Take the entries that follow and return exactly the lines from the one holding "هواتف ذكية (613, 68)" through the one holding "పెన్ (472, 1214)", both included. Nothing else is needed.

*** Record extracts Section Begins ***

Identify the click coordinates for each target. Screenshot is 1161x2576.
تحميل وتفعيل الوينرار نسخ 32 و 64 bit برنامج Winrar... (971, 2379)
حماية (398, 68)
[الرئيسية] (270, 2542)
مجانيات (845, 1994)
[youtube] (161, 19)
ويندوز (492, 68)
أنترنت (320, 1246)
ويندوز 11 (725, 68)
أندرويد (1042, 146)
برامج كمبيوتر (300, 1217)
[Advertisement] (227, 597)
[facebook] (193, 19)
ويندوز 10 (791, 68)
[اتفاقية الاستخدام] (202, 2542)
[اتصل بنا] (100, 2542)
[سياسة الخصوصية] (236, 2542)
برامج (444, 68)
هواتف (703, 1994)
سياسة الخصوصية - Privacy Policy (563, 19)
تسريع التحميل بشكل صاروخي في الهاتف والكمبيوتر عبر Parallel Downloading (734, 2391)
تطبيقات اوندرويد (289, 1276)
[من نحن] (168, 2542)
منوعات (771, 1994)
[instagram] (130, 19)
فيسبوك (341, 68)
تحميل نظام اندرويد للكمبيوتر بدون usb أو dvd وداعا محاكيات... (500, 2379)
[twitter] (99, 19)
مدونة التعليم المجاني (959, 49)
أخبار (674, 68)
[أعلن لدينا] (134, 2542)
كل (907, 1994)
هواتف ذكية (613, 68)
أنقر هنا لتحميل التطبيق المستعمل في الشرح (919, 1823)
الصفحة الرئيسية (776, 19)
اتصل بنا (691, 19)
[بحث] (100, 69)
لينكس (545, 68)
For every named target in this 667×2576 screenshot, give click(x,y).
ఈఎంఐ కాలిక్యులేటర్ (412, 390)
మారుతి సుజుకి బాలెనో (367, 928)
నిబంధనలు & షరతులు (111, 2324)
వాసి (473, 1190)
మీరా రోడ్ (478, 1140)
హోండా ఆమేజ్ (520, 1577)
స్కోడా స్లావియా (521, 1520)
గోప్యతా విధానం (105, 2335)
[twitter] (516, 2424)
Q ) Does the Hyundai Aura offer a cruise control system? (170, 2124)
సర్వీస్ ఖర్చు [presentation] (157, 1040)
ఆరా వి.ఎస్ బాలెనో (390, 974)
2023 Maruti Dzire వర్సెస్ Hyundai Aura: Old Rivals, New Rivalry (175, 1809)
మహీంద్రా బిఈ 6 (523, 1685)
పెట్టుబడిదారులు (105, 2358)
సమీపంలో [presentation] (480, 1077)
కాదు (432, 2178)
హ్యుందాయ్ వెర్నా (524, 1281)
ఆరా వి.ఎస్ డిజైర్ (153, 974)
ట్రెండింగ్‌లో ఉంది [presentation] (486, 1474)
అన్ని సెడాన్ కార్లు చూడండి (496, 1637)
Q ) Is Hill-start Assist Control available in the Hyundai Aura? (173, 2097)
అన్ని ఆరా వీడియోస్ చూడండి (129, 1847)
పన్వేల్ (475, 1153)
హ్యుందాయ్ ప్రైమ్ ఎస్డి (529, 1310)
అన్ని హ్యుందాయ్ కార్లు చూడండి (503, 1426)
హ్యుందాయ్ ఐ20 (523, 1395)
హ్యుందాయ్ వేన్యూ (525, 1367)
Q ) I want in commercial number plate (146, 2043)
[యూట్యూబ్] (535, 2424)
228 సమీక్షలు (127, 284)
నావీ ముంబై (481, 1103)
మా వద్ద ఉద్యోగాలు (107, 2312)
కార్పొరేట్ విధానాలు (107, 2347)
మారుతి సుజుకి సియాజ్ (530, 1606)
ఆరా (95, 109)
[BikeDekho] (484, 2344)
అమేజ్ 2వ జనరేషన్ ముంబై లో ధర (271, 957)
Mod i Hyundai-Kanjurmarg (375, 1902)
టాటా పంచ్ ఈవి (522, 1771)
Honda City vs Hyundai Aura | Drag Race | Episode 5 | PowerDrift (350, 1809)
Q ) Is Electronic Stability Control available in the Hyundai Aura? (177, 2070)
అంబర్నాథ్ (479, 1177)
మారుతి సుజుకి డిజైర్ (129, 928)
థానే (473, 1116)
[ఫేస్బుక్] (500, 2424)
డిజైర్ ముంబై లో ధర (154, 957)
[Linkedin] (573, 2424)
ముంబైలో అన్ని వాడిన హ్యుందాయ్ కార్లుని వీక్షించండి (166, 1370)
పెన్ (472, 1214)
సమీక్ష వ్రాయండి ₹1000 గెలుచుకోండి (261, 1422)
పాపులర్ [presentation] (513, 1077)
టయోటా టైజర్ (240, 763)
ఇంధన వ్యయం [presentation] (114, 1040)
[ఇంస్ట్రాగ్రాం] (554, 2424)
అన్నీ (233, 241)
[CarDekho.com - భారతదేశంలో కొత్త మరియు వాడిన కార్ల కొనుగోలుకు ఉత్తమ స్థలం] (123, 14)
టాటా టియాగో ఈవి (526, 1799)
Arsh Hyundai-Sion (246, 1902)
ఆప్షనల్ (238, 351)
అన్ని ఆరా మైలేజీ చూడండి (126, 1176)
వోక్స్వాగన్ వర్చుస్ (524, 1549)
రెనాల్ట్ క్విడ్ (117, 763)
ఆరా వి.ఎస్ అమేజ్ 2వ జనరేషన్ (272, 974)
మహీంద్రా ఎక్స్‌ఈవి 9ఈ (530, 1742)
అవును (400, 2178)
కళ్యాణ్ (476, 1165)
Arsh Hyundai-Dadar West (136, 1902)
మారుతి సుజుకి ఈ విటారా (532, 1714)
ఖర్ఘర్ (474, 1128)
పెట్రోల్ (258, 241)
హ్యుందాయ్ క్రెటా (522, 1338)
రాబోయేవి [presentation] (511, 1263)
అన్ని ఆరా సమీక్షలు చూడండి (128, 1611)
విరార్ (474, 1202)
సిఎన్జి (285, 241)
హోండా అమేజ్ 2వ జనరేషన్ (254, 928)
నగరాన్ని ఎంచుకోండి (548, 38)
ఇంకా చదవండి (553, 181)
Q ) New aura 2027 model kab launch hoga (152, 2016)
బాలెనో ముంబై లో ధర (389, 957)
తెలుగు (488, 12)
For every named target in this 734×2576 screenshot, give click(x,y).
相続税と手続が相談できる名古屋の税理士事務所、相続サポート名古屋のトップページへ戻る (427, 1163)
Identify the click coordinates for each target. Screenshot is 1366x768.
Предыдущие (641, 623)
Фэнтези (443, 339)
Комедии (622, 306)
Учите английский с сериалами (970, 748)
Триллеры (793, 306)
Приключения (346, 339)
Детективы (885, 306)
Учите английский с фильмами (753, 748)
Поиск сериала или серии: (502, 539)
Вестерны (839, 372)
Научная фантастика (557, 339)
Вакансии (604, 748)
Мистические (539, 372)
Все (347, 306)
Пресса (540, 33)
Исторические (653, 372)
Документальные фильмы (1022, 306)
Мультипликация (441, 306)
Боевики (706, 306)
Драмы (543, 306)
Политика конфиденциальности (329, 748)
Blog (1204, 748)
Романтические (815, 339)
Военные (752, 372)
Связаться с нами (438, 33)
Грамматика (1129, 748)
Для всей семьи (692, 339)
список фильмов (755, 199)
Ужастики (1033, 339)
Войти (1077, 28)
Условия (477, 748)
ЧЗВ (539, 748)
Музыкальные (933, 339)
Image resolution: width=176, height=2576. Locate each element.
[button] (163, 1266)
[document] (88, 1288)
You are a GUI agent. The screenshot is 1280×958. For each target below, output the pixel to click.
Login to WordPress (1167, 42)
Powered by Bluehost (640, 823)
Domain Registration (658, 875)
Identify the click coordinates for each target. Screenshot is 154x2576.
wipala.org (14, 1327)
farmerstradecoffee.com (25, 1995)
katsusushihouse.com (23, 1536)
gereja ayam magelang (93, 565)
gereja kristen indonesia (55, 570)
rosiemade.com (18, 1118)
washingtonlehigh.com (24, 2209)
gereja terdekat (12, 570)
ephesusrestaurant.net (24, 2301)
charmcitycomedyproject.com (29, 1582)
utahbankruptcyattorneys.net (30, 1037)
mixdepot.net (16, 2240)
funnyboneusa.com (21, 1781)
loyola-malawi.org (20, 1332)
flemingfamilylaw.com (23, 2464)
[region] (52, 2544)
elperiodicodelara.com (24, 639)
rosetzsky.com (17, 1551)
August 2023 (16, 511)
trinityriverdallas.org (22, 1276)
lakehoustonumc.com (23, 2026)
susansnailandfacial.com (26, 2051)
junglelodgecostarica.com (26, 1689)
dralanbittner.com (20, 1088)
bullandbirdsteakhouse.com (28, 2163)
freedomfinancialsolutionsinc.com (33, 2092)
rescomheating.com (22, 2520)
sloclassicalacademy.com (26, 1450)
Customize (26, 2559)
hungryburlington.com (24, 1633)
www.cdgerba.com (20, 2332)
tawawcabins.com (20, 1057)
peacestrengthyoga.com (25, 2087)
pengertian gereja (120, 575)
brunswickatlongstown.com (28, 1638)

*** Record extracts Section Ends ***

**Answer section:**
هواتف ذكية (613, 68)
أنقر هنا لتحميل التطبيق المستعمل في الشرح (919, 1823)
الصفحة الرئيسية (776, 19)
اتصل بنا (691, 19)
[بحث] (100, 69)
لينكس (545, 68)
For every named target in this 667×2576 screenshot, give click(x,y).
ఈఎంఐ కాలిక్యులేటర్ (412, 390)
మారుతి సుజుకి బాలెనో (367, 928)
నిబంధనలు & షరతులు (111, 2324)
వాసి (473, 1190)
మీరా రోడ్ (478, 1140)
హోండా ఆమేజ్ (520, 1577)
స్కోడా స్లావియా (521, 1520)
గోప్యతా విధానం (105, 2335)
[twitter] (516, 2424)
Q ) Does the Hyundai Aura offer a cruise control system? (170, 2124)
సర్వీస్ ఖర్చు [presentation] (157, 1040)
ఆరా వి.ఎస్ బాలెనో (390, 974)
2023 Maruti Dzire వర్సెస్ Hyundai Aura: Old Rivals, New Rivalry (175, 1809)
మహీంద్రా బిఈ 6 (523, 1685)
పెట్టుబడిదారులు (105, 2358)
సమీపంలో [presentation] (480, 1077)
కాదు (432, 2178)
హ్యుందాయ్ వెర్నా (524, 1281)
ఆరా వి.ఎస్ డిజైర్ (153, 974)
ట్రెండింగ్‌లో ఉంది [presentation] (486, 1474)
అన్ని సెడాన్ కార్లు చూడండి (496, 1637)
Q ) Is Hill-start Assist Control available in the Hyundai Aura? (173, 2097)
అన్ని ఆరా వీడియోస్ చూడండి (129, 1847)
పన్వేల్ (475, 1153)
హ్యుందాయ్ ప్రైమ్ ఎస్డి (529, 1310)
అన్ని హ్యుందాయ్ కార్లు చూడండి (503, 1426)
హ్యుందాయ్ ఐ20 (523, 1395)
హ్యుందాయ్ వేన్యూ (525, 1367)
Q ) I want in commercial number plate (146, 2043)
[యూట్యూబ్] (535, 2424)
228 సమీక్షలు (127, 284)
నావీ ముంబై (481, 1103)
మా వద్ద ఉద్యోగాలు (107, 2312)
కార్పొరేట్ విధానాలు (107, 2347)
మారుతి సుజుకి సియాజ్ (530, 1606)
ఆరా (95, 109)
[BikeDekho] (484, 2344)
అమేజ్ 2వ జనరేషన్ ముంబై లో ధర (271, 957)
Mod i Hyundai-Kanjurmarg (375, 1902)
టాటా పంచ్ ఈవి (522, 1771)
Honda City vs Hyundai Aura | Drag Race | Episode 5 | PowerDrift (350, 1809)
Q ) Is Electronic Stability Control available in the Hyundai Aura? (177, 2070)
అంబర్నాథ్ (479, 1177)
మారుతి సుజుకి డిజైర్ (129, 928)
థానే (473, 1116)
[ఫేస్బుక్] (500, 2424)
డిజైర్ ముంబై లో ధర (154, 957)
[Linkedin] (573, 2424)
ముంబైలో అన్ని వాడిన హ్యుందాయ్ కార్లుని వీక్షించండి (166, 1370)
పెన్ (472, 1214)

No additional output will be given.